The book excels in the way it depicts historical events. The sacking of Persepolis and the Battle of the Hydaspes, for instance, are brought vividly to life—so vividly, that one can almost hear the sound of battle, the trumpeting of Puru’s elephants and the screams of the wounded. The rain, the swollen river, the clash of arms, the smell of blood: Mitra does a superb job of taking his readers back in time.
There are other instances of what has obviously been pretty extensive research: copious notes at the end of the book explain references in the novel and provide some trivia. The maps at the front of the book, though visually cluttered, are an attempt, too, at explaining the political geography of the period.

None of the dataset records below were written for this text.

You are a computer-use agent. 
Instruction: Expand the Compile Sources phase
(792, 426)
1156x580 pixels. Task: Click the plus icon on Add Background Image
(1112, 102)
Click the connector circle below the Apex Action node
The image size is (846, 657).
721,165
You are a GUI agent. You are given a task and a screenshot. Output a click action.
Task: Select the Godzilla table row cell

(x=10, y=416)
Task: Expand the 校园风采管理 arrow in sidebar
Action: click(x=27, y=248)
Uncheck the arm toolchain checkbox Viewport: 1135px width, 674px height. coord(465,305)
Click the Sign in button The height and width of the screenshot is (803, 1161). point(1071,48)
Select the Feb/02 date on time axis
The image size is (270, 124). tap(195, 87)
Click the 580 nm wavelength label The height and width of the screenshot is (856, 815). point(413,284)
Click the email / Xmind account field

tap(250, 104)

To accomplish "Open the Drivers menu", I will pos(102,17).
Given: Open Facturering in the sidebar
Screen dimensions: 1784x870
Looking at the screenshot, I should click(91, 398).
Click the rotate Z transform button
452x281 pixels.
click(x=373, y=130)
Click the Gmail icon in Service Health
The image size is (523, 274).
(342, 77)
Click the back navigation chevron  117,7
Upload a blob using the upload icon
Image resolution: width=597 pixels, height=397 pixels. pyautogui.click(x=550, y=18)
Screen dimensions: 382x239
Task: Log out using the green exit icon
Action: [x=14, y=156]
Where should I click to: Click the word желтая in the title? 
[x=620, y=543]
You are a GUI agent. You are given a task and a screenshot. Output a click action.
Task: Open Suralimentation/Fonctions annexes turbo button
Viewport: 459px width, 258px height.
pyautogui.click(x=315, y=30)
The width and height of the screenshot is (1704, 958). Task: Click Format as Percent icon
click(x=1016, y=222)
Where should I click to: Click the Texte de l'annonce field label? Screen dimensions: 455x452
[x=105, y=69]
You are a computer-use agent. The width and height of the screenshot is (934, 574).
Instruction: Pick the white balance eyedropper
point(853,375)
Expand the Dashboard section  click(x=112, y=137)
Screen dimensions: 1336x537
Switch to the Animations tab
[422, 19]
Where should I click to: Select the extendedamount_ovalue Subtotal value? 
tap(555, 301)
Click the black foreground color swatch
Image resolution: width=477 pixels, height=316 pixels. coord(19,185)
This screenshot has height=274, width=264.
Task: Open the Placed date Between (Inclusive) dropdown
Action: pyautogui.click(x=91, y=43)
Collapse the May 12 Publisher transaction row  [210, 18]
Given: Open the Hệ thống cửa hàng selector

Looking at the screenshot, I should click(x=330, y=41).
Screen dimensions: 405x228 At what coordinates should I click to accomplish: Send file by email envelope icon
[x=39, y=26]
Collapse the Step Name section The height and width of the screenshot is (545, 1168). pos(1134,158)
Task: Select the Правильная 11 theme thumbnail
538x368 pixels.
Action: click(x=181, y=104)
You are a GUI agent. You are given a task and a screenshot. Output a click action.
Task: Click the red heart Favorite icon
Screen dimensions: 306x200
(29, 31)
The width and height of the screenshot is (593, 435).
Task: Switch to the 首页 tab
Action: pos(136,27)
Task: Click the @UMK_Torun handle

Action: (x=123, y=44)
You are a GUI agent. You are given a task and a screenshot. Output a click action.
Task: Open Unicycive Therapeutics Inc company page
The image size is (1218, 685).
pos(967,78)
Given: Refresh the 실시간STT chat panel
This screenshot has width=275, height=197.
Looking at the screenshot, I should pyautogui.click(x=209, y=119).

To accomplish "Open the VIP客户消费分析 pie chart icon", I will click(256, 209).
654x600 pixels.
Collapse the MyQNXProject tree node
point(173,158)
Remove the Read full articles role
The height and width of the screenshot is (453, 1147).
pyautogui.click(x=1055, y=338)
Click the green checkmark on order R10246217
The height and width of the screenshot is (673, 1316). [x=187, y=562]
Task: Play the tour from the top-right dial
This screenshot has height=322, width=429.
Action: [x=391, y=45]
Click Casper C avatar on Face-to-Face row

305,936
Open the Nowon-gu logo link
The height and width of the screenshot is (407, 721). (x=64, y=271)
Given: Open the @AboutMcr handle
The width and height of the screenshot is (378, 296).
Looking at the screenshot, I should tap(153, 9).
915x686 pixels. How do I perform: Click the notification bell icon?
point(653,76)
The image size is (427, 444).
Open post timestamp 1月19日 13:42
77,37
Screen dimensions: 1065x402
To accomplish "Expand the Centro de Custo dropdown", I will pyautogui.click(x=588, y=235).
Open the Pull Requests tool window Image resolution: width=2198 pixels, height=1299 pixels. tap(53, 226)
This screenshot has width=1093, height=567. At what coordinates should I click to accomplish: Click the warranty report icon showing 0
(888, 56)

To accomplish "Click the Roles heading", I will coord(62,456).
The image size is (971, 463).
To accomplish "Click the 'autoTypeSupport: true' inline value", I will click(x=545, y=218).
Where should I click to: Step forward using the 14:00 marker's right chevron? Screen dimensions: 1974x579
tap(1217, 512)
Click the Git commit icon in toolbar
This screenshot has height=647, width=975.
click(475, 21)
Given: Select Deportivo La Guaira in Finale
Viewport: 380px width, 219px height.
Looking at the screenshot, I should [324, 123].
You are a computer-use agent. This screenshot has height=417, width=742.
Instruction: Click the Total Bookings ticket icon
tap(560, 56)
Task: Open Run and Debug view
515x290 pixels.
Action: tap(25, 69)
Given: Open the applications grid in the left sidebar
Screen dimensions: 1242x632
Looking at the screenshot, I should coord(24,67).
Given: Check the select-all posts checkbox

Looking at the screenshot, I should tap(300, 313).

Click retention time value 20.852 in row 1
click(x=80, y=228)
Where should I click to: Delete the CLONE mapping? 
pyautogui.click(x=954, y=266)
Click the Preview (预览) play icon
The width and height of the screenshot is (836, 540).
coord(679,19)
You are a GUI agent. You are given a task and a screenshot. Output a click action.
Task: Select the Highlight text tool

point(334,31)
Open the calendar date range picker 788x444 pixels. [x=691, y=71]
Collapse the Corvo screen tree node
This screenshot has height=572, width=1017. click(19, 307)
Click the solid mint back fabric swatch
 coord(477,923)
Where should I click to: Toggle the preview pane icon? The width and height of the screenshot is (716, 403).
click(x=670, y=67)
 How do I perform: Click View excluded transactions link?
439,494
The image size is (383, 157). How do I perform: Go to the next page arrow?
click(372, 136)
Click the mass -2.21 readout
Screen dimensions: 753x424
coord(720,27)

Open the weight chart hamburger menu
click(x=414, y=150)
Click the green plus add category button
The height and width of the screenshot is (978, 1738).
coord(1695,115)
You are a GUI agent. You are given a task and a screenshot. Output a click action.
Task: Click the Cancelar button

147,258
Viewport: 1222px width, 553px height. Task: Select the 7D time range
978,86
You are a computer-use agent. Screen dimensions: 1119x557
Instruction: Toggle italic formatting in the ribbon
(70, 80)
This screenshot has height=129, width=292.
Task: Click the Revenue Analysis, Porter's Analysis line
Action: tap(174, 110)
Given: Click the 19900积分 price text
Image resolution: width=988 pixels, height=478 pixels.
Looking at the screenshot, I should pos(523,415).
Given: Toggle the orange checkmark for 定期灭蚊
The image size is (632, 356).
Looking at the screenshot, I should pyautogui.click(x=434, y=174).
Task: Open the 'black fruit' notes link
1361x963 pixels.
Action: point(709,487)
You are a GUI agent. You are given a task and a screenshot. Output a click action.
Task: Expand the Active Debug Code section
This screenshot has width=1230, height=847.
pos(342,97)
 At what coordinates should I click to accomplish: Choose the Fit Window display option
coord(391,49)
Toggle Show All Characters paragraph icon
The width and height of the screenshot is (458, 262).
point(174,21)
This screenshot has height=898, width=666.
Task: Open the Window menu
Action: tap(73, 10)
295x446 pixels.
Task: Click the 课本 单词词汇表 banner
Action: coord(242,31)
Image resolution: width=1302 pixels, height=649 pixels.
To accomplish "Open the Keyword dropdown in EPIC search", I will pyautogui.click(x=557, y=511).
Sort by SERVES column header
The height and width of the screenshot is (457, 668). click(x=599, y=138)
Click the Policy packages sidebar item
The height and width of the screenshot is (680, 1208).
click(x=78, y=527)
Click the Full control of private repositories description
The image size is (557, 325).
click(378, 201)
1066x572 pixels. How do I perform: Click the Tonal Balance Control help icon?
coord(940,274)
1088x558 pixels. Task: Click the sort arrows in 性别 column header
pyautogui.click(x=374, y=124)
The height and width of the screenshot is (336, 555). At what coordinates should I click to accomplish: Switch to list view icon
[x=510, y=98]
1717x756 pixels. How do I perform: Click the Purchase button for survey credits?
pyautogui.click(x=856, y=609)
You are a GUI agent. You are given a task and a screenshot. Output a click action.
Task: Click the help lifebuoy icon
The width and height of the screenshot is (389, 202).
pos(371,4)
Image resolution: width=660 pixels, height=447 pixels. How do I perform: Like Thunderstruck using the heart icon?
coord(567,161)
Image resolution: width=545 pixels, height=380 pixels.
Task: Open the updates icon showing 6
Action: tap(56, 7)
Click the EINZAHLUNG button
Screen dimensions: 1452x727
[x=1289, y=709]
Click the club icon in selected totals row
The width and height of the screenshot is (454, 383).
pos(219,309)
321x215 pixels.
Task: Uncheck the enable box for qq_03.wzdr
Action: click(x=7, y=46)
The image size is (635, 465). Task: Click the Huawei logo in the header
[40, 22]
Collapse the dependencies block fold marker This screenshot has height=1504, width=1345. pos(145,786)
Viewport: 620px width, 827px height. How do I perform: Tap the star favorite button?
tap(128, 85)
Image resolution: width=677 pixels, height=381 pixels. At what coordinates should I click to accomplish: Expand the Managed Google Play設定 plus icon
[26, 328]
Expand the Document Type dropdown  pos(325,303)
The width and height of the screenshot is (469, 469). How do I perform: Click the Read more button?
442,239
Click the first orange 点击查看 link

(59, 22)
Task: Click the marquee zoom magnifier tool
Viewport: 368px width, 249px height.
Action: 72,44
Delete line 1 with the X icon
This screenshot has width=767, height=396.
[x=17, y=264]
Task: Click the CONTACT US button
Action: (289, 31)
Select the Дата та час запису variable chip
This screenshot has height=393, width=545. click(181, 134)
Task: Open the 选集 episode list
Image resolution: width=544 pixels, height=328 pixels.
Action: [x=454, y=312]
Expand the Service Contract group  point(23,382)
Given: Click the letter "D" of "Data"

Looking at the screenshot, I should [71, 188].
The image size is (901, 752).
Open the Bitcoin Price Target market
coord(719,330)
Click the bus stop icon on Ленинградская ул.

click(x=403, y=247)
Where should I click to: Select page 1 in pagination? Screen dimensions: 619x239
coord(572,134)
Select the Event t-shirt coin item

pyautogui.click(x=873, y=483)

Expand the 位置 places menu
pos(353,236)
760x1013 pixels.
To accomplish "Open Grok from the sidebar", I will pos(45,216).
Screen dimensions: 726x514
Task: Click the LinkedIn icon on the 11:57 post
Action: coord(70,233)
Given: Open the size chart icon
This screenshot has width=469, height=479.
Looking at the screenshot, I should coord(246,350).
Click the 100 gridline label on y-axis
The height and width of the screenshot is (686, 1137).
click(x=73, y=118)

The problem with the novel, however, lies in its unevenness. It is uneven in several ways. The characterisation, for one, which (except in two cases—Aditya and his mentor, Pandi) consists mostly of one-dimensional characters: some of these, like the Greek Philotas and the dhaba owner Tanku, are almost caricatures.
The plot is somewhat uneven, too: there are protracted descriptions of a handful of important events, interspersed with relatively uninteresting interactions between Aditya and those he comes in contact with (much of which, when between those of Aditya’s generation, read like a historical campus
novel, romance and horseplay included).
Most jarring of all is the unevenness of the language. On the one hand, Mitra uses archaic words such as agrahara, vihara, kautuhalshala, prahar and tamrapatra; on the other, he uses very modern words and phrases like fixers and movers [sic], awesome guy, and freebies, besides modern Indian words (like yaar and pahalwaan), which would not have existed during the Magadhan period.
Stricter editing and efficient proofreading would perhaps have helped iron out some of these problems.